De nouveaux moyens pour lutter contre l'illettrisme

Enquête | publié le : 05.07.2005 | Chantal Féminier

L'illettrisme concerne deux millions de Français. La formation continue, qui ne bénéficie qu'à 13 % des salariés non qualifiés, a sa part de responsabilité. La réforme en cours, le développement de l'écrit et les prérogatives des Opca poussent à introduire la lutte contre l'illettrisme dans les plans de formation des entreprises.

« Les actions de lutte contre l'illettrisme sont des actions de formation ; les coûts de ces actions sont imputables au titre de l'obligation de participation au financement de la formation professionnelle. » Selon une enquête, réalisée en 2001 par l'institut Démoscopie, 63 % des dirigeants (1) et 73 % des représentants des salariés avouent ne pas connaître cet article qui figure dans le Code du travail depuis 1998 (2). Pourtant, cette loi est bien le point de départ d'une prise de conscience, selon Hervé Fernandez, secrétaire général de l'Agence nationale de lutte contre l'illettrisme (ANLCI) : « L'agence a été créée en octobre 2000 dans le sillage de cette loi avec, parmi ses membres fondateurs, le FAF propreté et l'Agefaforia, Opca des industries agroalimentaires. » Certes, en 2001, les partenaires sociaux estiment encore, à une très large majorité (91 % pour les dirigeants, 86 % pour les représentants des salariés), que les actions de lutte contre l'illettrisme « sont du rôle de l'Etat ».
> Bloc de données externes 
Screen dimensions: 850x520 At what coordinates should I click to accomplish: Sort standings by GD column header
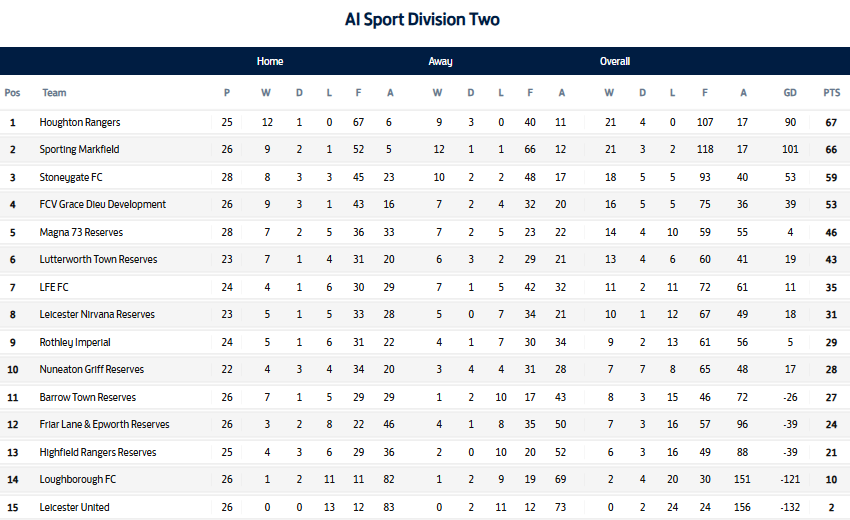pyautogui.click(x=790, y=93)
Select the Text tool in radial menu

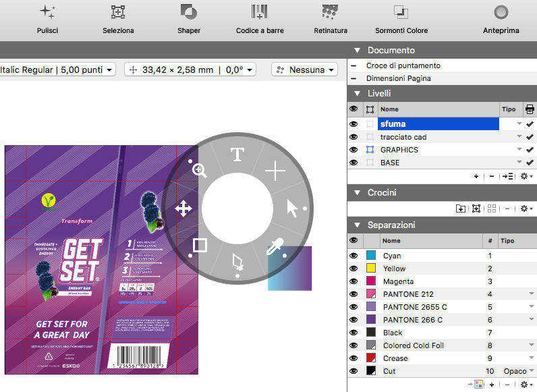(237, 155)

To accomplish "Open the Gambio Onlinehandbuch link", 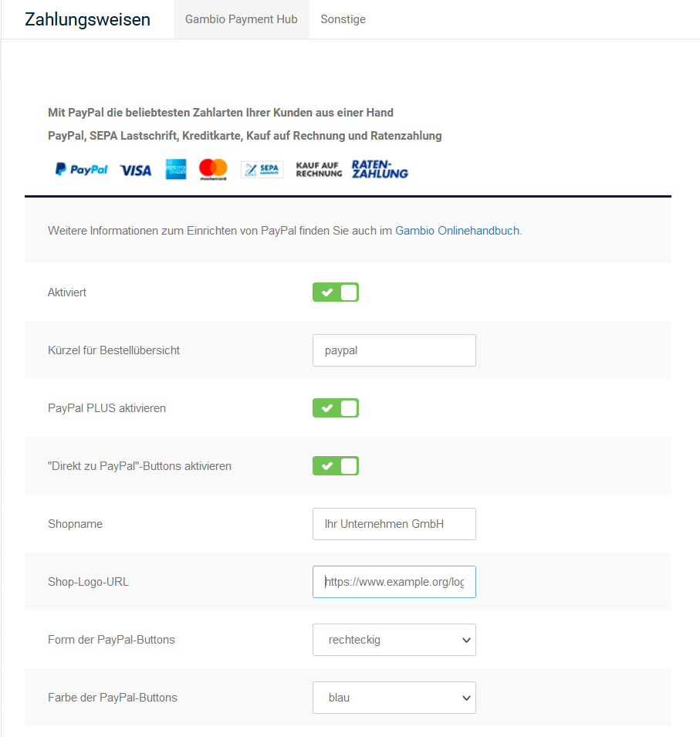I will (x=458, y=231).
Négociations tous les trois ans

Mais, trois ans plus tard, un nouveau texte vient enfoncer un peu plus le clou de leur responsabilité collective : « La loi du 4 mai 2004, qui rend obligatoires tous les trois ans, au lieu de cinq, les négociations de branche sur la formation professionnelle, étend le contenu de ces négociations aux actions de lutte contre l'illettrisme au sein de l'entreprise », observe Hervé Fernandez.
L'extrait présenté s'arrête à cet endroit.